Вот тебе и чудовище: змей-младенец!
– Оборотень всюду рыскал, свитки читал. Потом дудку сломал, смерти избежал. Непревзойдённый решил: дракона притащить, на оборотня натравить.
– Помогло? – Искренне интересуюсь.
Змей развалился, чешется задней ногой. До меня долетает налипший ил, брызги, мелкая водяная живность. Потом сел, передние лапы обвил чешуйчатым хвостом. От средней головы лениво курится дымок. Демонический уголь внутри не доставляет беспокойства. Наоборот, удобно: домашнее ручное огниво. Великовато, правда, в поясной мешок не поместится.
Змей заметил обращенный на него взгляд, хвост запрыгал вверх-вниз.
– Велик ли вырастет змеёныш? – Удары оставили в земле внушительную яму.
– С холм, – буркнул Ёршик.
– Неужто с холм? Вот диво! Змей-с-холм. Нет, змей-гора!
На берегу насобирал палок, Змейка пыхнул – готов костёр. Со дна озера раскопал усатых рыб – сомов. Зажарил себе крупную, остальных по кусочкам скормил Змею. Заодно обучил его командам «Сидеть!», «Принеси!» и «Плюнь гадость!». Средняя оказалась сообразительнее других, прорычала: «Тень». Ей и досталось дополнительное угощение – скорпионы. Остальные головы шипели и роняли слюни. Пришлось и им наловить в песке, мне не жалко.
Только прилёг у тёплого чешуйчатого бока – из ниоткуда снова появился Ёршик. Вовремя – правая голова облизывалась на последний рыбий хвост. Думала, не вижу.
От Ёршика сильно пахло гарью. Он бросил на траву тяжёлый свиток и тщательно вытер лапки листом.
Земля под свитком начала дымиться.
Я протянул к свитку руку и почувствовал заключённую в письменах мощь. Накатывает волнами, бурлит под замком букв. Свиток родил видение: горящая палка, что воткнули в середину большого муравейника. Муравьи разбегаются, тащат яйца, личинки, былинки; иные просто бегут…
– Любы муравьи?
Я уже говорил, что мелкие зверюшки излишне любопытны?

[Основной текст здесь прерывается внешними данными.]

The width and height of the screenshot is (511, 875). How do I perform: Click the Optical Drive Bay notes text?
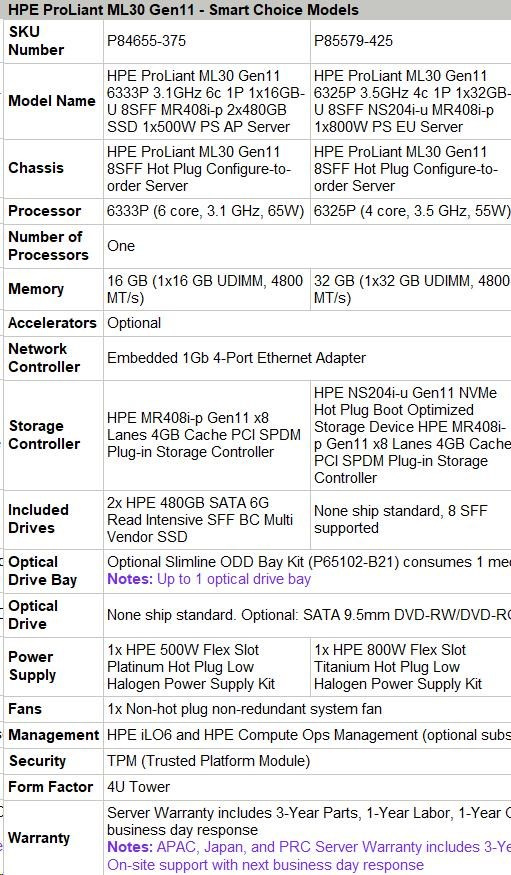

Горящая хвоя поджигает хитиновые спинки. Вот уж занялась ближайшая ель. Осинки вспыхнули, берёзка, шиповниковый куст. Вот уж горит поляна, за ней – другая. Пламя пожирает лес. Звери бегут, птицы, твари, нечисть, люди…
– Оборотень обращается в муравьеда?
За тьму лет я как-то привык к смертным. Непозволительная роскошь для нечисти – привязываться к тем, чья задача служить пропитанием.
– Каков твой лунный вой? Хлюп-хлюп-хой-хой?
Я вздохнул и всплеснул руками:
– Вот несчастье! Беда!
– Где? – Завертел толстой шеей Ёршик.
– Ай, незадача! – Если поднажать, то можно выдавить слезу. – Свиток колдуна Вырви-Глаз сгинул в пожаре. Совсем сгорел. Остались уголья да зола.
Ёршик покосился и прошептал что-то похожее на «блаженный».
– Змейка-с-холм, поди сюда. Куть-куть.
Змейка приоткрыл один глаз. Он уютно устроился в тени, где наслаждался полным желудком и прохладой.
– Дыхни, дружок.
Свиток не загорался. Огонь шипел, искрил и скатывался в траву,
– Поддай жару!
Тогда Змейка поддал жару, наконец, рукопись заплевалась едкими всполохами.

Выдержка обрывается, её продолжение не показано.